Each week Arabian Business turns the spotlight on a leading company.
So why has Gulf Air been in the news so much recently?
It's in the process of undergoing a dramatic restructuring plan. In the space of the last few weeks, three top executives have been fired, six long-haul destinations dropped, and the airline has announced that it is cutting 25% of the workforce - 1500 jobs - and reducing its fleet from 34 to 28 aircraft making Airbus its only aircraft vendor. Safe to say there's been a bit of turbulence!
Why all the change?
The airline is losing serious cash - over US$1m a day, as it happens.
That's a lot of cash!
Yep and on top of that the airline its forking out US$822m in cash in order to improve the fleet and implement the other changes.
Who's piloting these changes?
It seems that Andre Dose (former CEO of Swiss carrier Cross Air), who was appointed as the new CEO in January 2007, has a lot to do with it. He was personally responsible for firing the three execs. "There are no quick fixes and changes must start at the top of the business," said Dose.
So do you think there will be more boardroom reshuffles?
Possibly. Dose has already changed the organisational structure of the company. He's also considering some tough new measures that include cost-cutting across the airline.
Didn't Gulf Air also have to ground some of its planes last month?
Yes. It grounded all of its Boeing 767 jets when traces of corrosion were found on one of the planes. Coincidentally, Gulf Air recently announced that it is selling its nine Boeing aircraft in order to create a streamlined, all-Airbus fleet of 28 planes. According to media reports, the airline will buy or lease four brand new Airbus planes by early 2008, and a further eight aircraft before the beginning of 2010.
Who will be implementing all of the reforms?
Bahrain Mumtalakat Holding Company is implementing the reform plan through its representative members on the Gulf Air board.
How popular is Gulf Air as an airline?
Very. The carrier serves over seven million customers every year and accounts for 70% of Bahrain International Airport's traffic. It contributes US$770m to the country's annual GDP and so is considered by many as part and parcel of Bahrain's future.
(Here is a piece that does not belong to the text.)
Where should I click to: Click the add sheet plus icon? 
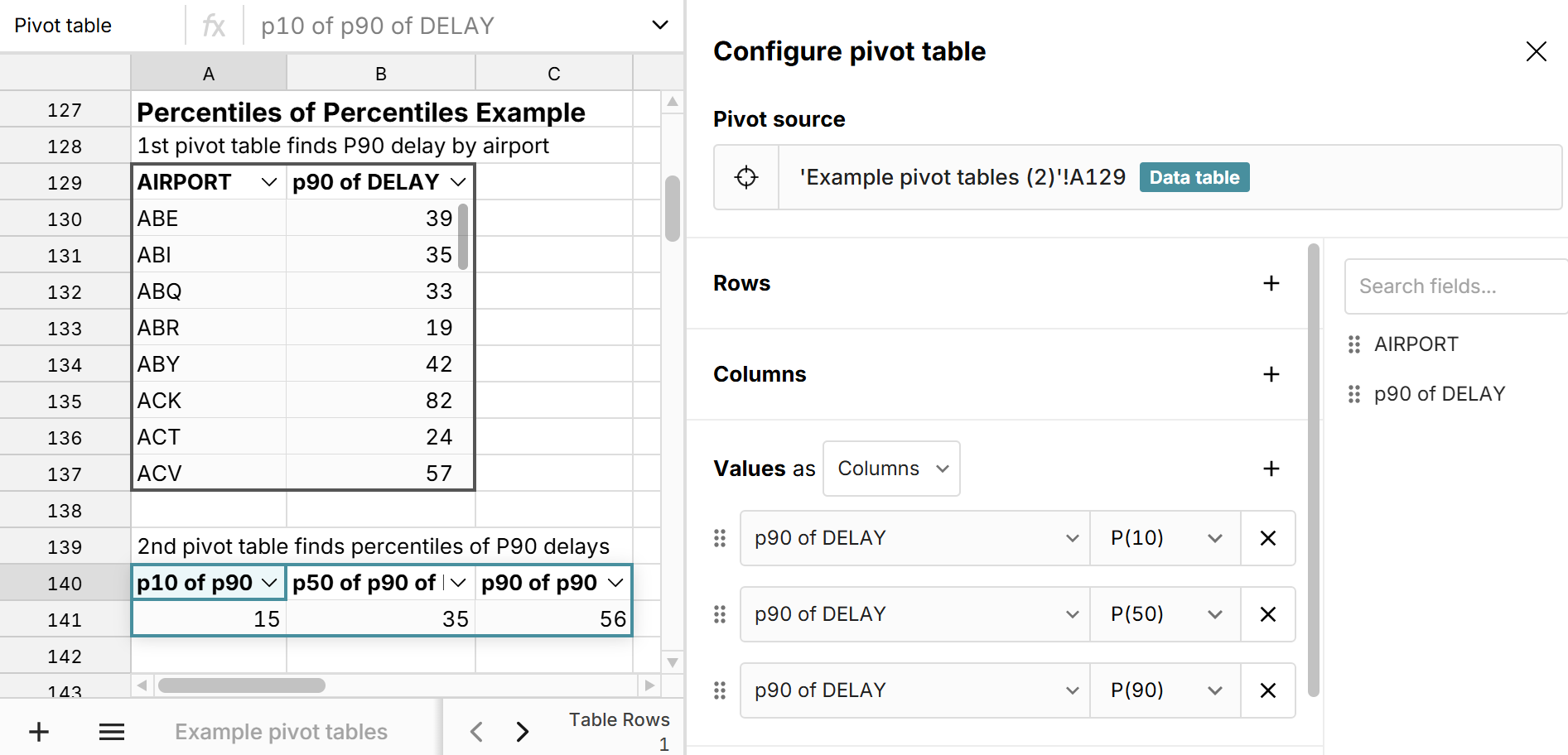click(x=39, y=732)
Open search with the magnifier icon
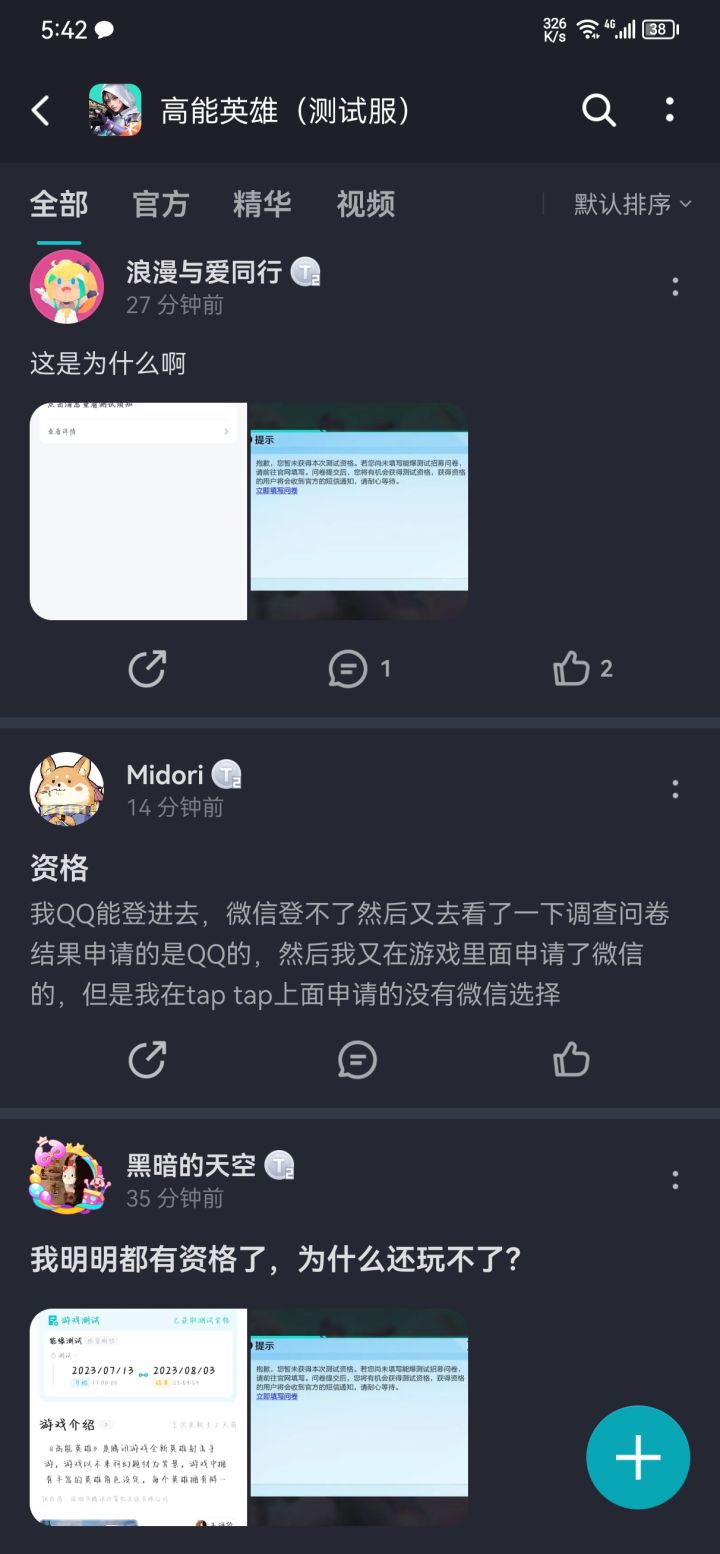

So what does the future hold?
At present, the governments of Oman and Bahrain each own half of Gulf Air, however, earlier this month Gulf Air's vice chairman Mahmood al-Kooheji said that Bahrain had agreed with Oman to increase Bahrain's stake in the firm to 80%. Apparently Bahrain is seeking 100% ownership of the airline - so let's just say that the struggling carrier's future is still very much up in the air.